Stumpy let out the breath she didn’t realize she was holding. “Then what?”
“I’m afraid you can’t get back to your original timeline. Not from here.”
“It’s not the worst thing to happen when you mess up a timeline,” said Terry. “Hey Stella, Stumpy got stubbed! I win the pool!”
Terry trundled off, the ground rumbling behind.
Stumpy flopped down, her legs in front of her. “So that means…”
“I’ll let you keep the egg.”
“Thanks?”
“I thought you’d be a little happier than that.” The egg rolled back and forth, and then wobbled end to end to a stop, and if an egg could harrumph, it would have.
“Happier?”
“Yes, you can still travel to the places the egg took you. Where you are now, you can go see Oliver–“
“Hi!” said Oliver, also seemingly from nowhere.
“Yes, yes, Dot, I’m getting there. And Dot wants me to tell you that she got you an all-you-can-eat two-for-one for krillamari in Chitroutgo.”
“Chitroutgo?”
“Yes, obviously you can go there as well, please do try to keep up. We got you a little apartment there, it’s not much, but it’s right over a fish restaurant. Mostly because they’re all fish restaurants.”
Stumpy tried to process. “Chitroutgo? I can go there?”
“You can live there,” said Ida, “as I said, you have a little place. And, of course, you can come here, to my Institution, if you like–“
“No thank you.”
“I’m sure you’ll enjoy coming back now that things are back to–“
“No thank you.”
“The one thing,” said Ida as the egg began to glow orange and yellow, shimmying its ends as it readied to roll, “Is how you got your wings on this egg to begin with. No matter, though, what’s done is undone, sort of, and redone and undone again or something like that. Safe travels, Stumpy.”
And just like that, as the egg’s light grew brighter, fStumpy was Chitroutgo bound.
* * *
EPILOGUE
The raft of penguins marched back to their colony, laughing, showing off the souvenirs they brought back from their travels. Buoyant, happy, and gone for weeks, they were pleased to return home.
“Hey Ralph,” said Otto, “do you think Stumpy’s still sitting on that joke egg? Where did you get it, again?”

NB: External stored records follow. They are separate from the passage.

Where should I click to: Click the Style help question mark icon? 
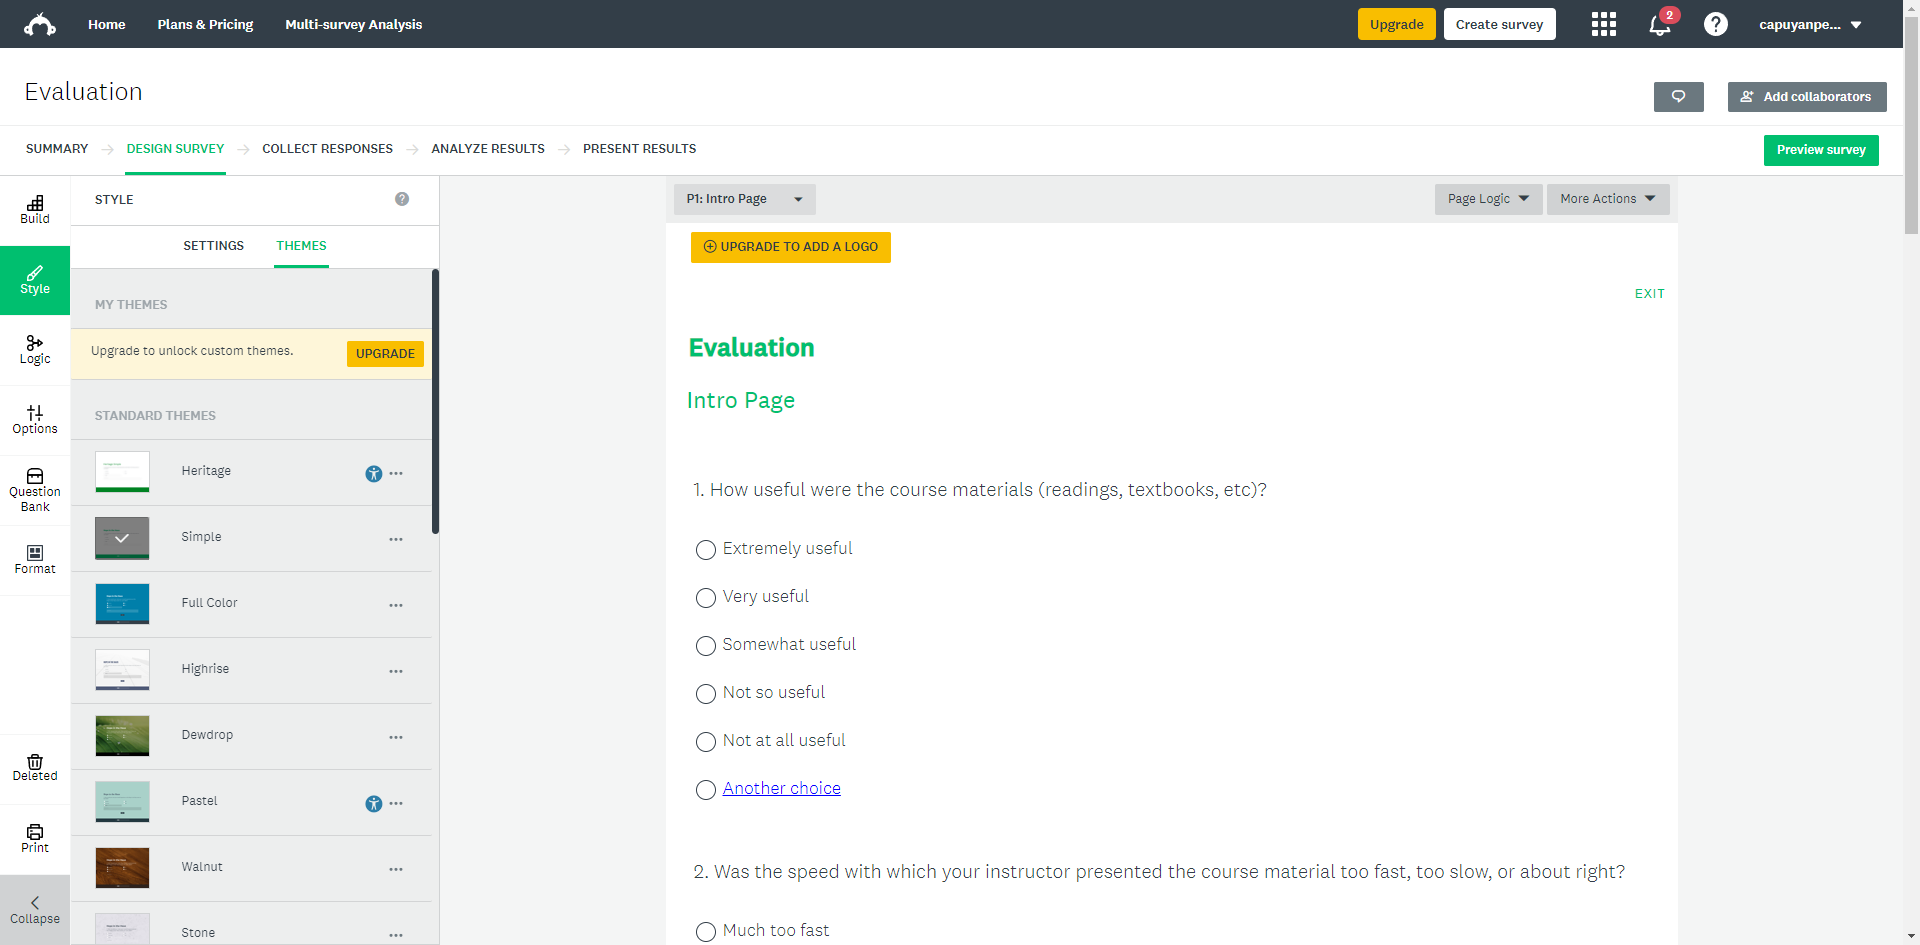click(402, 199)
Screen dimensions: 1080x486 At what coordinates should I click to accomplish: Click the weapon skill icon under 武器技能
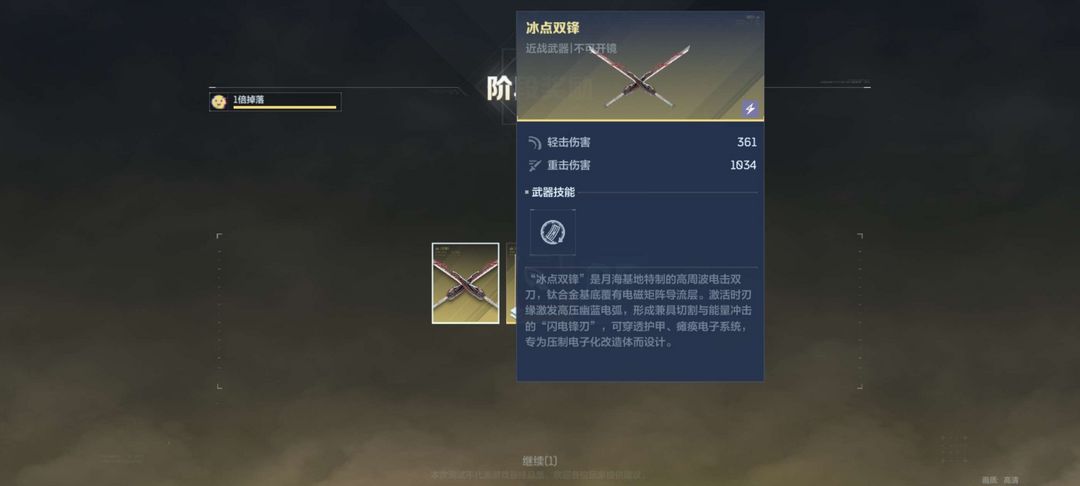(x=552, y=233)
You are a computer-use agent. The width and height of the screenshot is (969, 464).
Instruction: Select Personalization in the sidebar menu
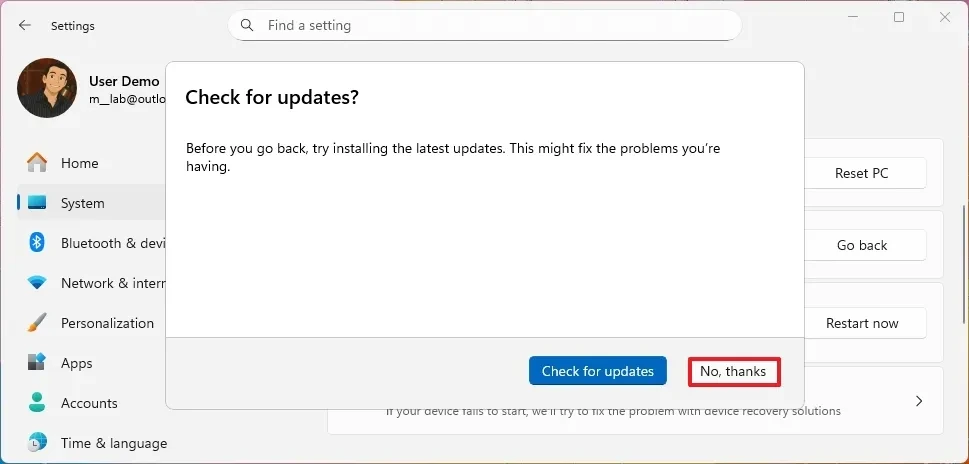pyautogui.click(x=107, y=323)
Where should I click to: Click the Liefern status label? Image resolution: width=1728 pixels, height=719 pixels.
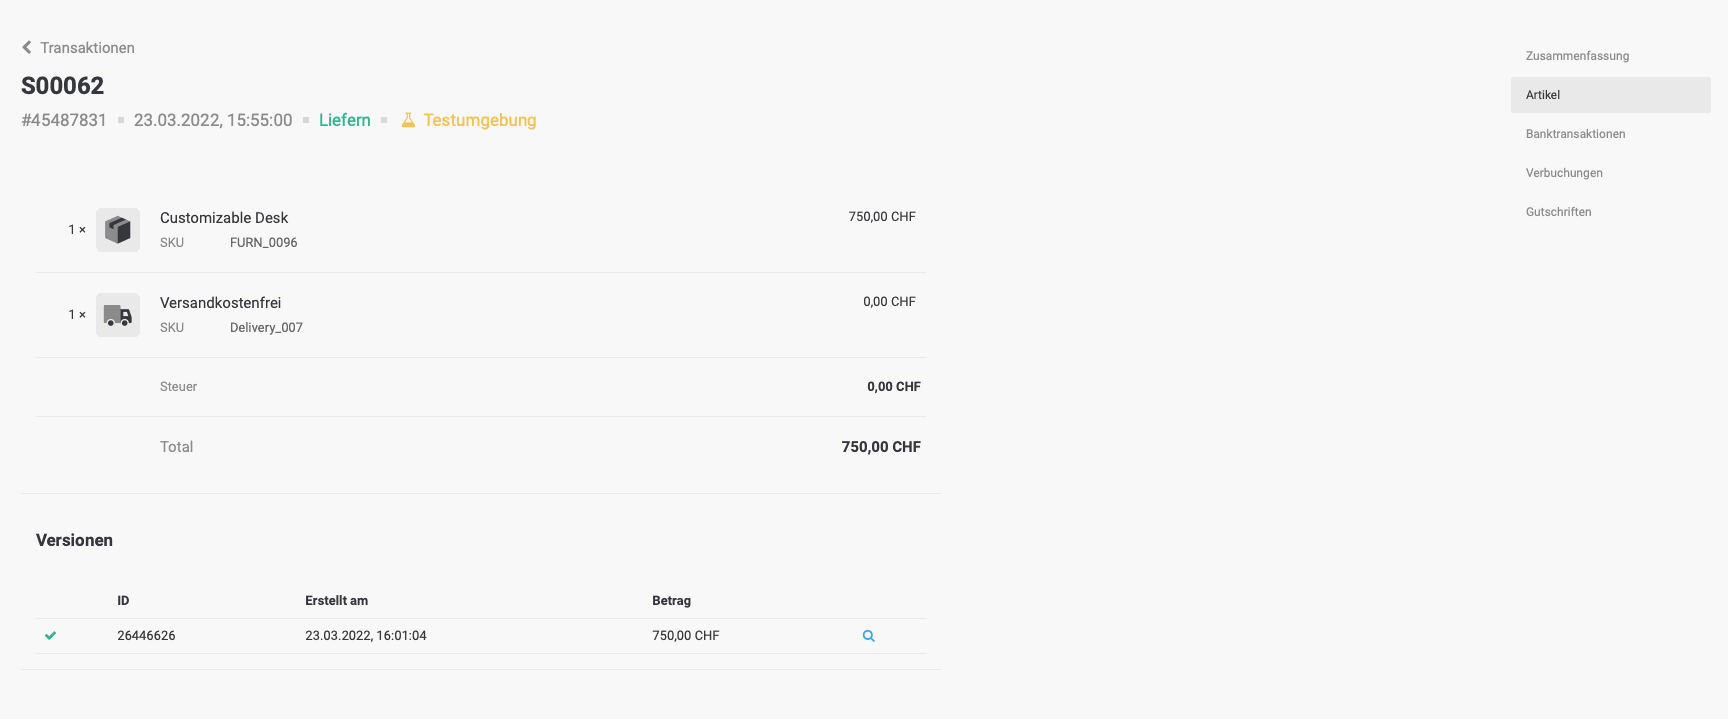click(x=344, y=120)
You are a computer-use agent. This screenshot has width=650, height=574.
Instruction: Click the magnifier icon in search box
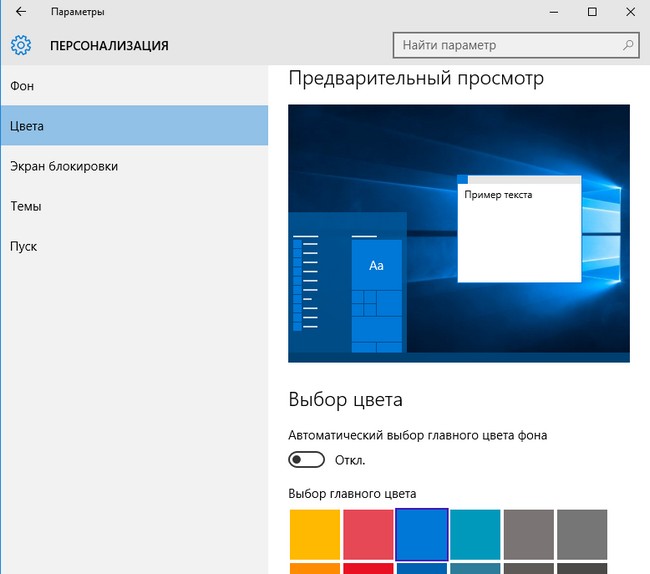click(628, 45)
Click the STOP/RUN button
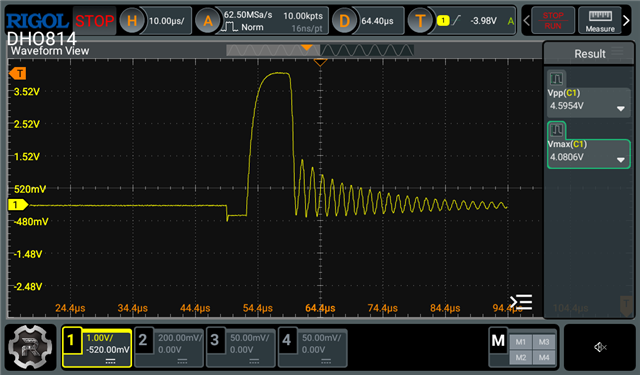This screenshot has width=640, height=375. pyautogui.click(x=553, y=20)
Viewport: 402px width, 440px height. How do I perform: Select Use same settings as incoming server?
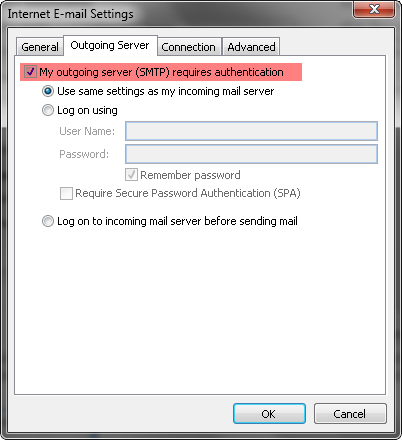click(48, 91)
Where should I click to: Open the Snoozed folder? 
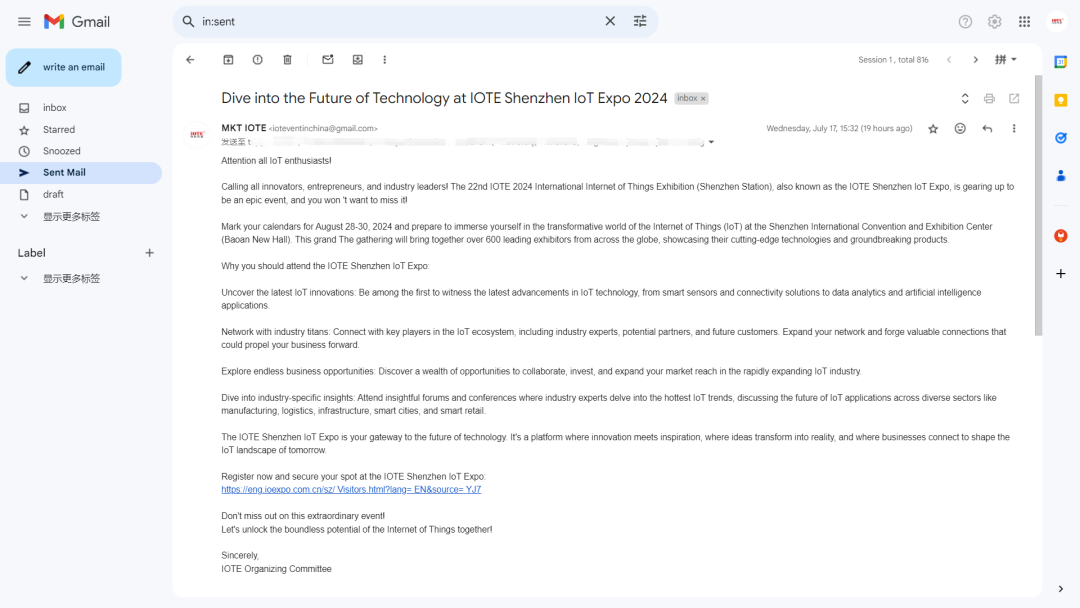(61, 151)
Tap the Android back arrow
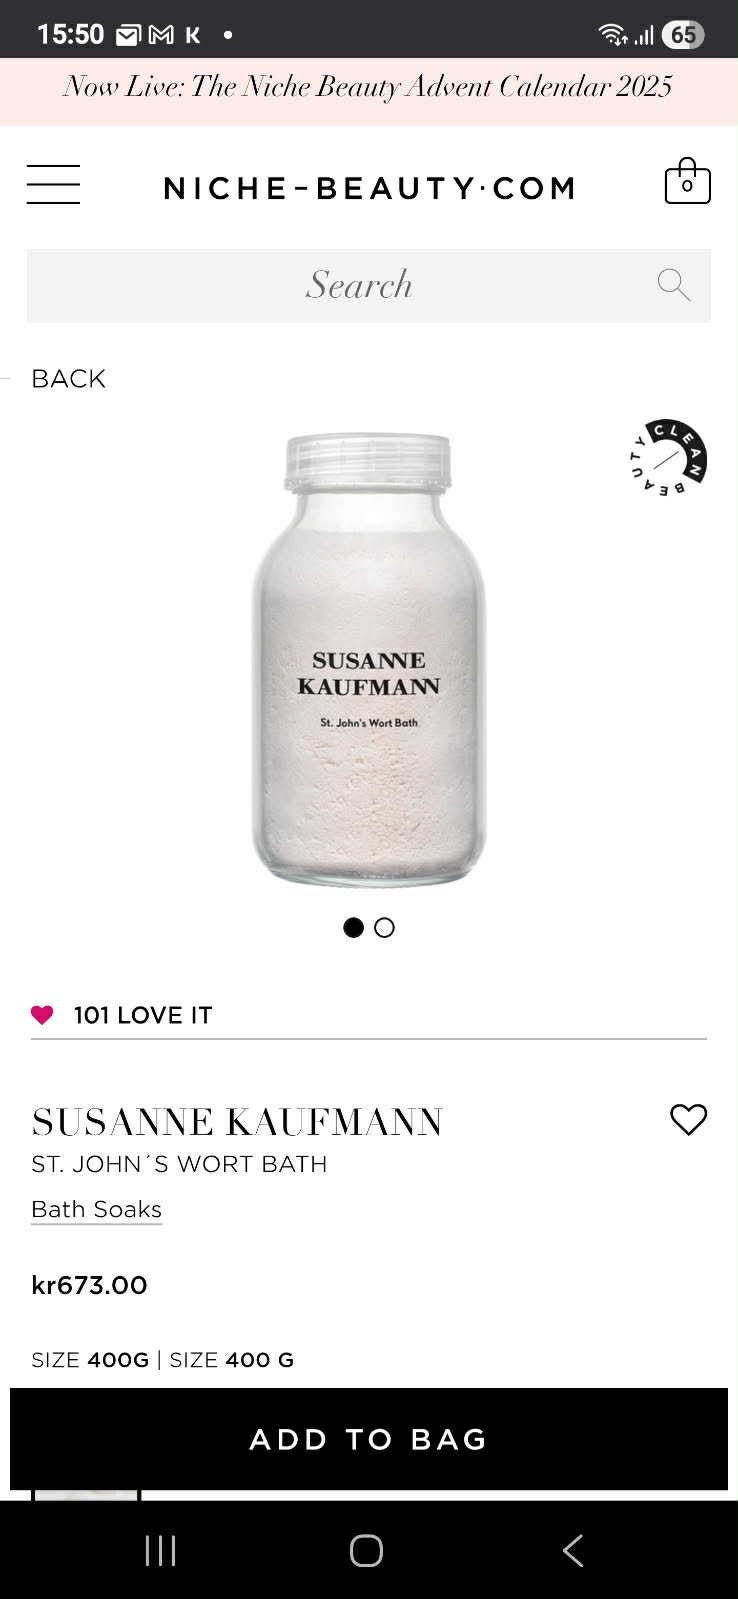The width and height of the screenshot is (738, 1599). pyautogui.click(x=572, y=1551)
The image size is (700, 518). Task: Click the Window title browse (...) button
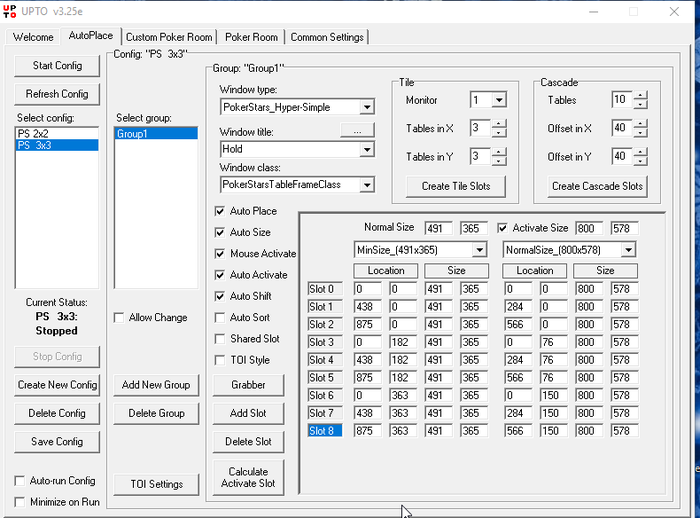(356, 131)
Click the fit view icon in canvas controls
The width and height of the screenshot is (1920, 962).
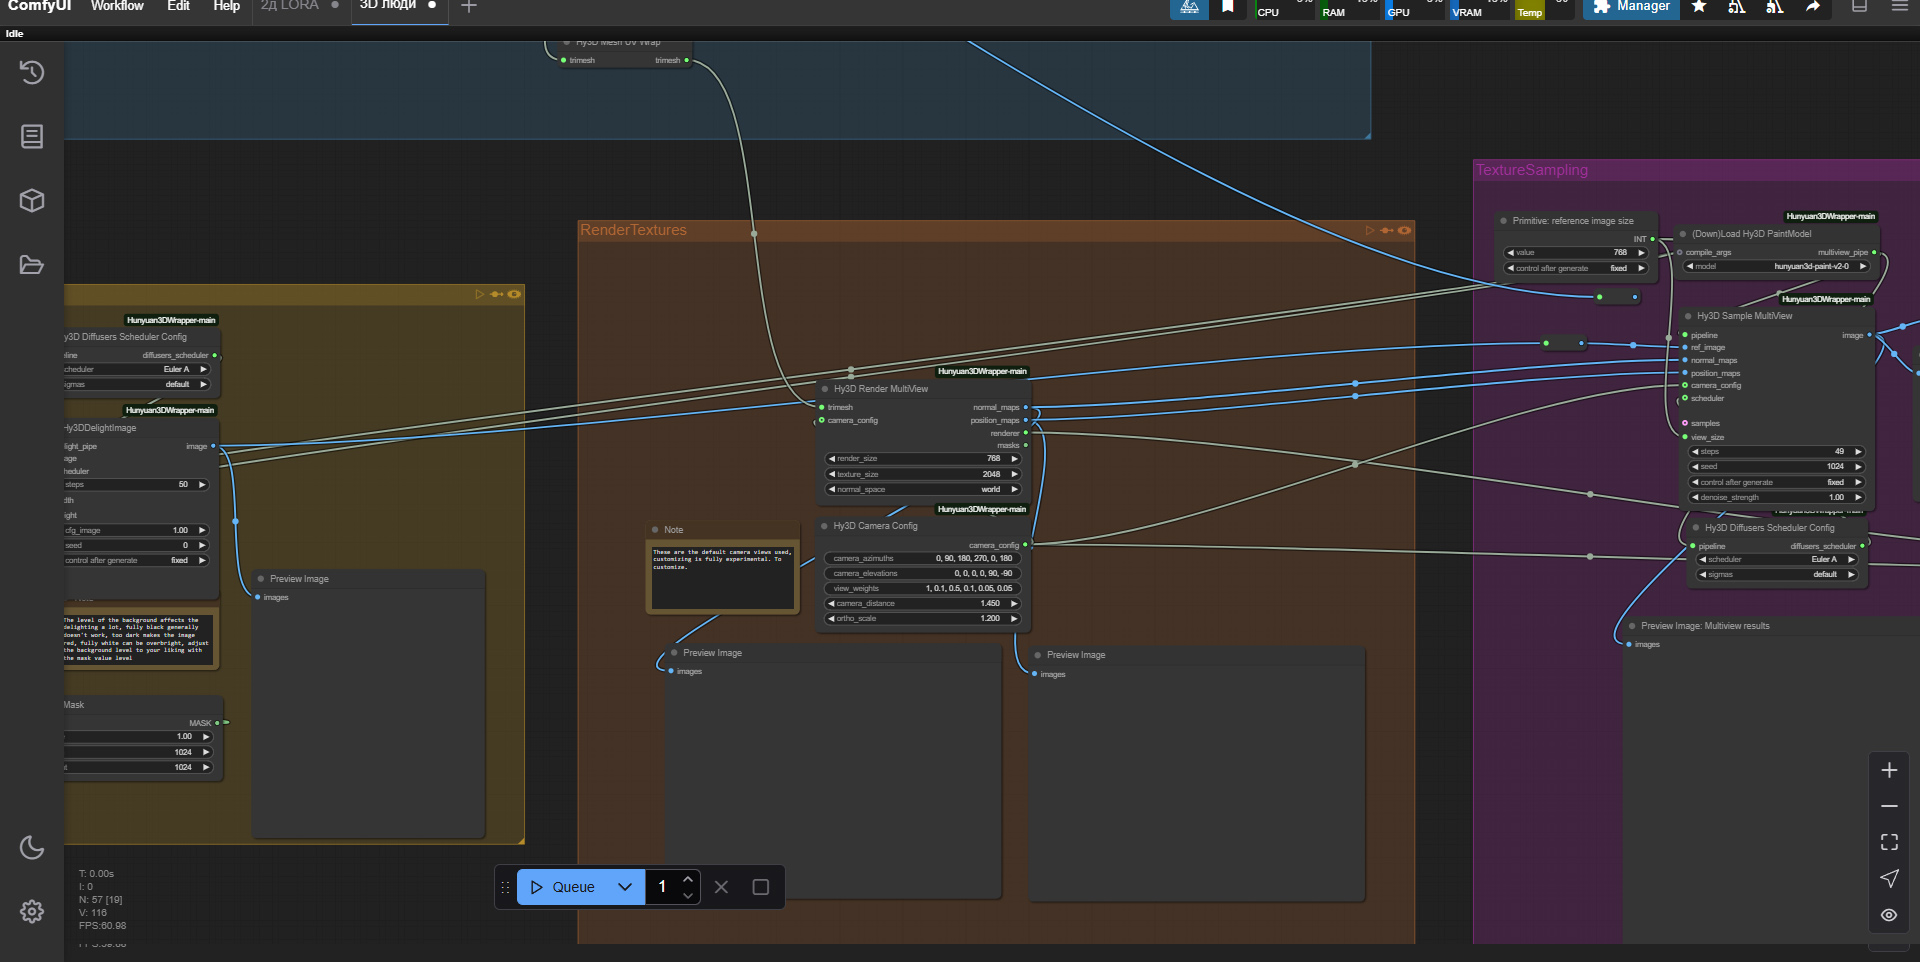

“Aunty someone’s novelties or something like that. Best online purchase ever, and you know Stumpy alone would think it was the real thing. I wonder if it really did light up. I’m sorry we didn’t get to see her face!”
“Yeah, I’d bet she’s still there, sitting on it anyway. Such a sucker.”
Otto snorted. “Probably. That’s the thing with Stumpy, you could always get her to do anything.” They waddled onward toward her usual indentation, surprised to find it empty. No egg, no Stumpy.
Otto took left, Ralph right, but still, no Stumpy. Not in the burrows, not at the water, neither she nor the egg were anywhere to be found. They went from the hill to the cave and back again.
Not far from where Stumpy usually was, a seagull rested on a ridge of snow and ice.
“Hey, Edgar,” said Ralph, “have you seen Stumpy?”
Edgar smiled the smile of a seagull. “You could say that I have,” he said. “You could say that I have.